Tehosekoitin was a Finnish rock band formed in 1991. The band made music with traditional rock 'n roll attitude. Besides pure rock 'n roll, they also made some songs which were more like jazz, blues or tender ballads than actual rock. Tehosekoitin was really popular in Finland. After a successful decade in Finland the band toured under the new name Screamin' Stukas in Britain and Europe. They translated all their lyrics into English. The tour wasn't very successful.

Tehosekoitin released their first three singles "Greatest Hits II", "...ja valtakunnassa kaikki hyvin!!!?" (....and everything's well in the kingdom!!!?) and "T.S. <3 A.L" (Tehosekoitin loves Apulanta) in vinyl, playing Finnish-style punk.

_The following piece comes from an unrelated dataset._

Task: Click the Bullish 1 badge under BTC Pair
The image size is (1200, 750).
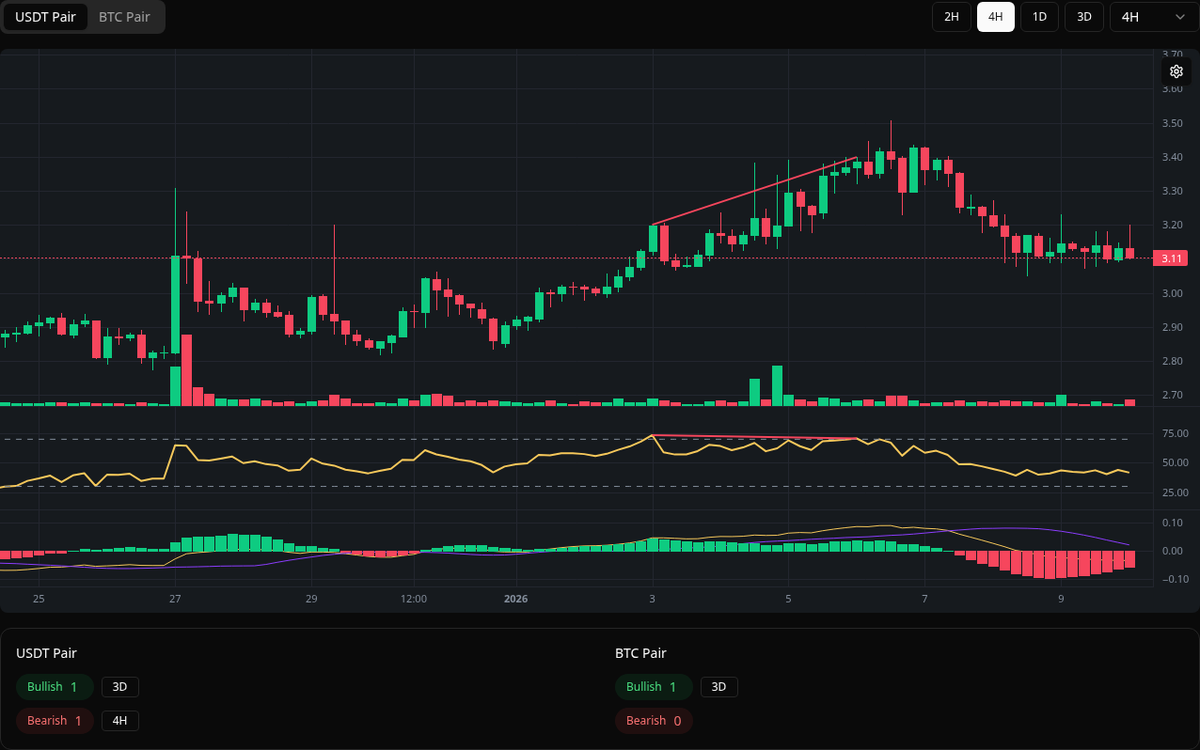Action: click(x=654, y=687)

After those recordings Tehosekoitin changed their style into more traditional rock and made their first CD "Rock'n'roll"(1994) as they were starting to have some success in Päijänne Tavastia.

Tehosekoitin became known in whole Finland in 1997 with their single "C'mon baby yeah". After that they released "Köyhät syntiset" and the success was guaranteed.

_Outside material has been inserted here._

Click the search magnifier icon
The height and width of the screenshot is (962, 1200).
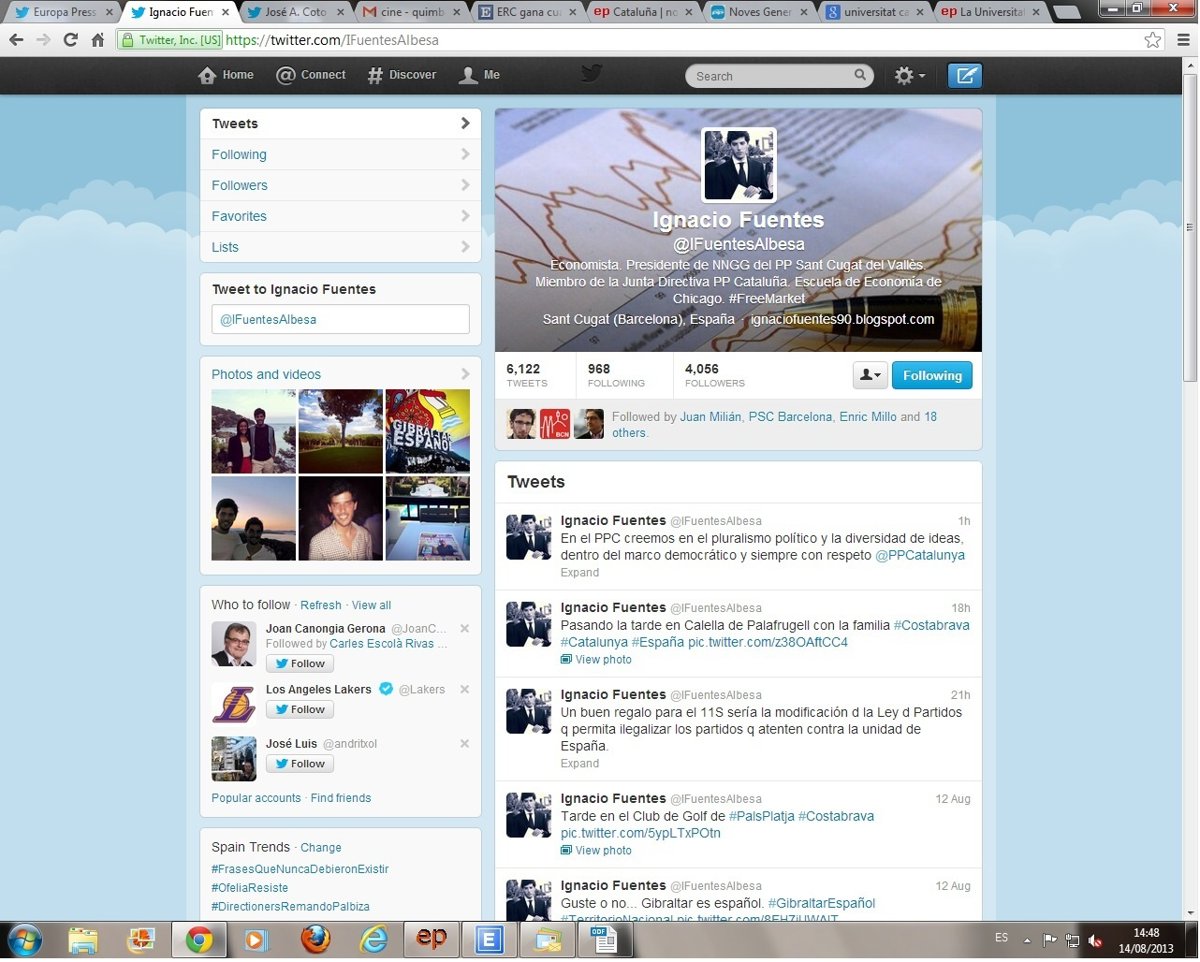pyautogui.click(x=860, y=75)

Tehosekoitin released also "Varoittava esimerkki"(1998), "Freak Out"(1999), Rock 'n' Roll Monster Movie Show"(2000), "Rakkauden Gangsterit"(2001) and "Golden Greats"(2002).

In 2002 they published a CD "A lotta rhythm" in English with the name "Screamin' Stukas".
CD-single "Lupaan"(2004) became the last Tehosekoitin recording ever been published and they played their last gig in August 2004. A reunion tour has been announced for 2009.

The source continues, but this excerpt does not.